Elephants are one of the very few exceptions to the rule that mammals have extra-abdominal testes; so are whales and perhaps other marine mammals. Presumably the optimum temperature for spermatogenesis in elephants is the same as core body temperature.
I'm unaware of any other land mammals that normally have intra-abdominal testes, but some seasonal breeders (such as small rodents) have testes that retreat into the body cavity in the non-breeding season, and "descend," becoming extra-abdominal when the time is appropriate. This is the case in squirrels, and some other species. The descent into the functional position is cued by environmental factors, such as light, and mediated via hormonal signals.
I can think of a number of advantages that intra-abdominal testes would be better in a whale: streamlining the body for optimum swimming efficiency would be one reason, but surely an even better one is the ghastly prospect of having barnacles grow on an exposed scrotum. He'd have to scrape them off against a rock, an action that would certainly be fraught with danger.
There is anecdotal evidence that men who wear boxer shorts may father more children than those who wear briefs.
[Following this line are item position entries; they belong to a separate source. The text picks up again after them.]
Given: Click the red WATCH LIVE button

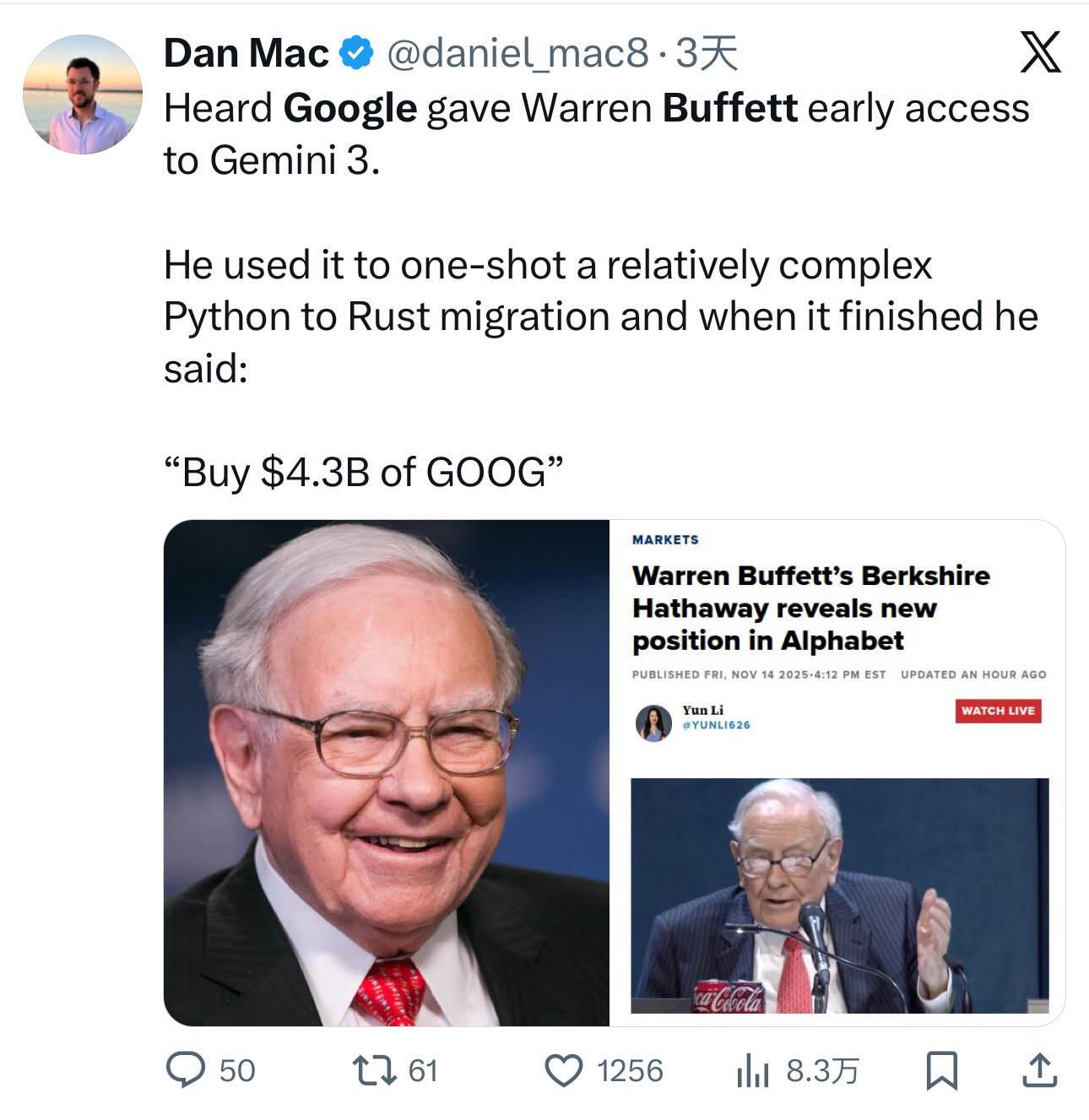Looking at the screenshot, I should [998, 711].
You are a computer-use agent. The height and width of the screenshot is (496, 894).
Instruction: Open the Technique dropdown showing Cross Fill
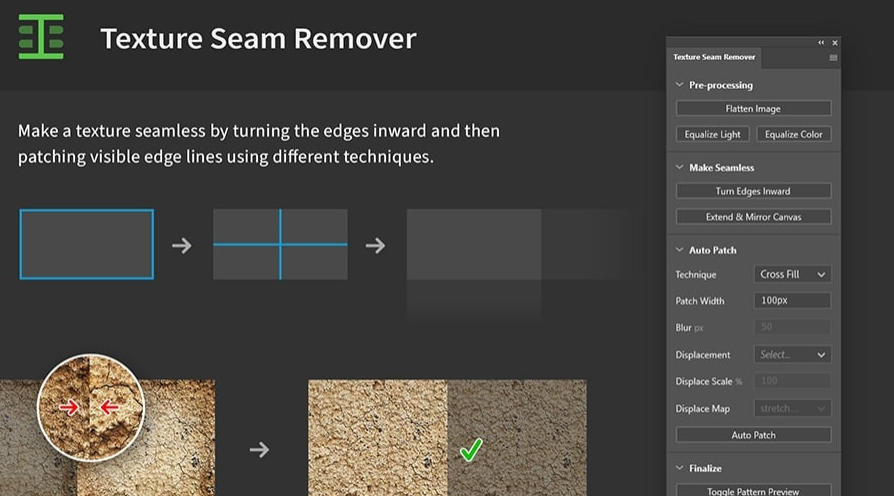click(x=793, y=274)
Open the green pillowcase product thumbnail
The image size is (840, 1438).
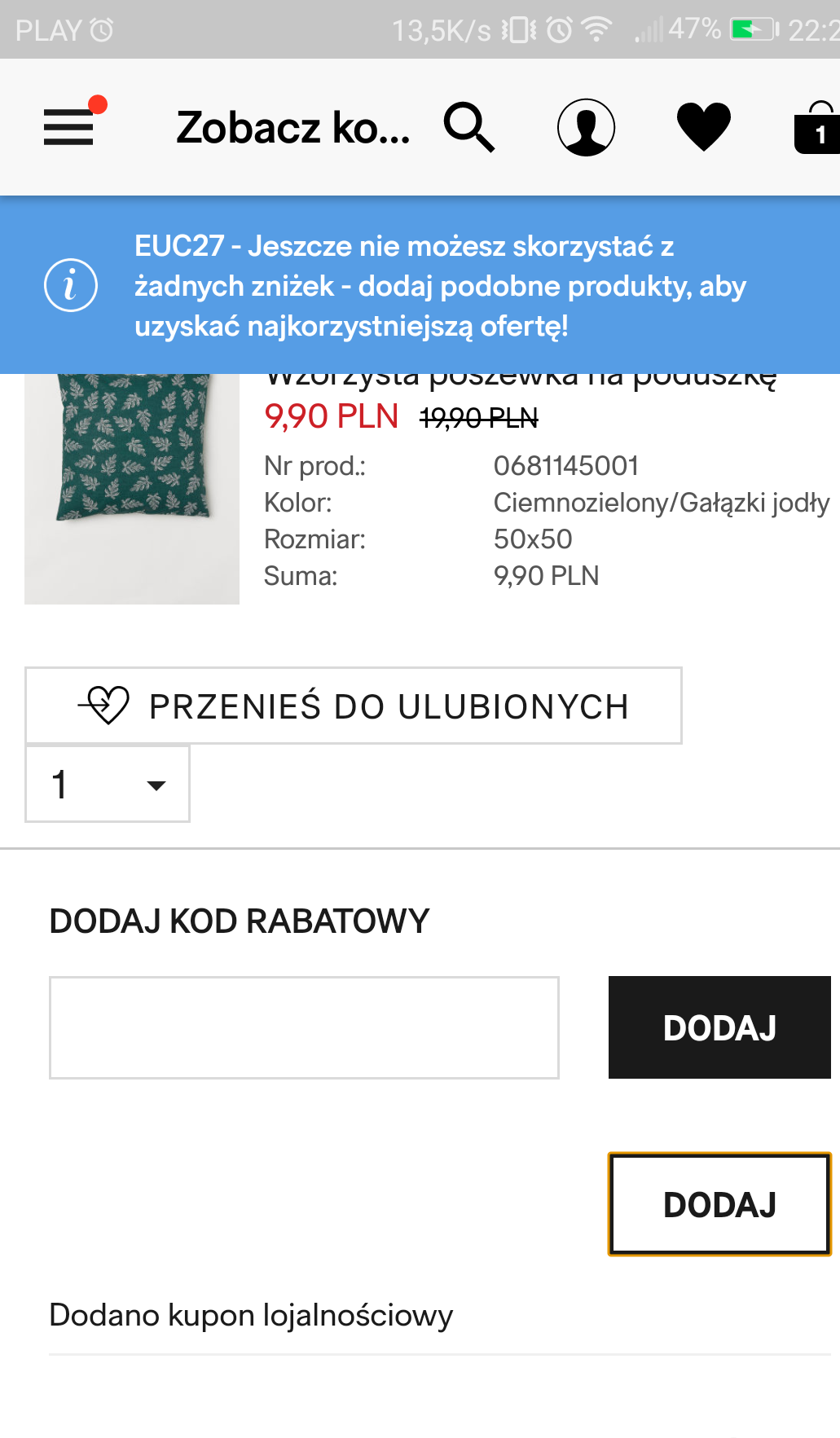tap(132, 487)
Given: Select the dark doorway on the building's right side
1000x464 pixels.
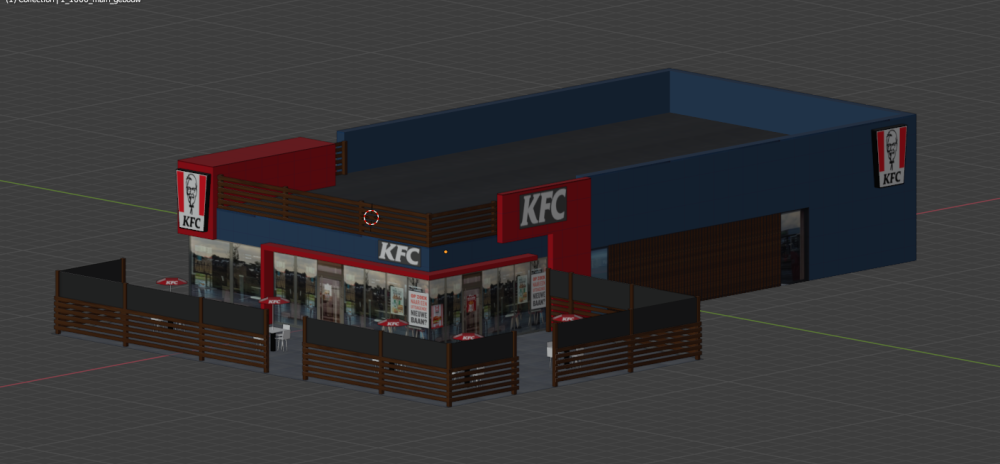Looking at the screenshot, I should point(791,247).
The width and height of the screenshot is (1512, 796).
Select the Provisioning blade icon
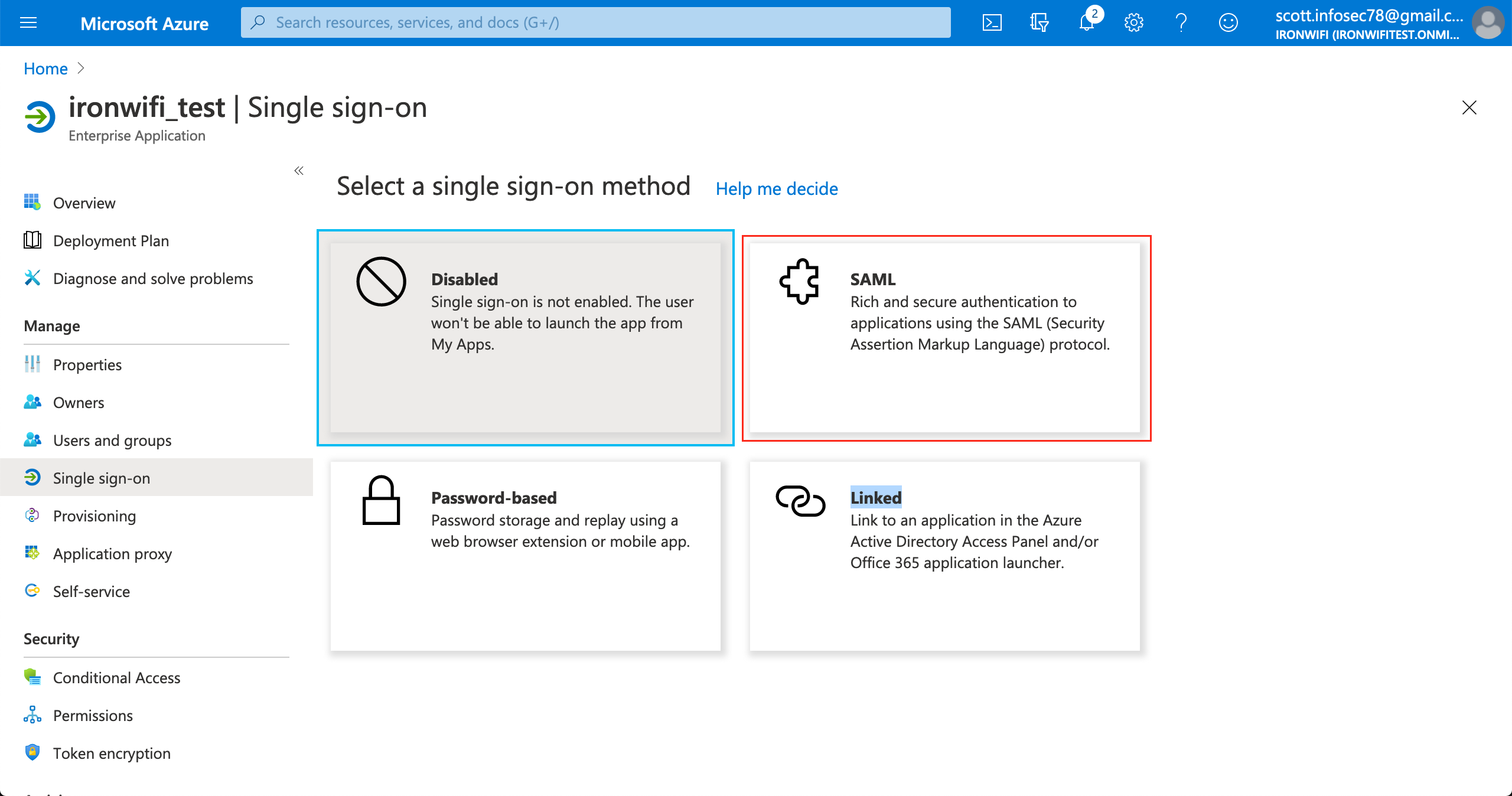coord(32,516)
The alleged lowered fertility of briefs-wearers is termed the "Jockey Shorts Effect." The cause is thought to be a decreased rate of spermatogenesis when the testes are held too tightly against the body by briefs. They're "too close to the fire," so to speak, and the temperature rises above optimum. In recent years this idea has come into some disrepute, and it's not one of those issues that burns to be settled. The chances of someone landing a big NIH grant for A Long-Term Clinical And Epidemiological Study of the Relative Fertility of Wearers of Boxers versus Briefs is slim, but perhaps MTV might be interested in funding it. It's probable that the Jockey Shorts Effect is just another Urban Legend, but only good science can prove or disprove it.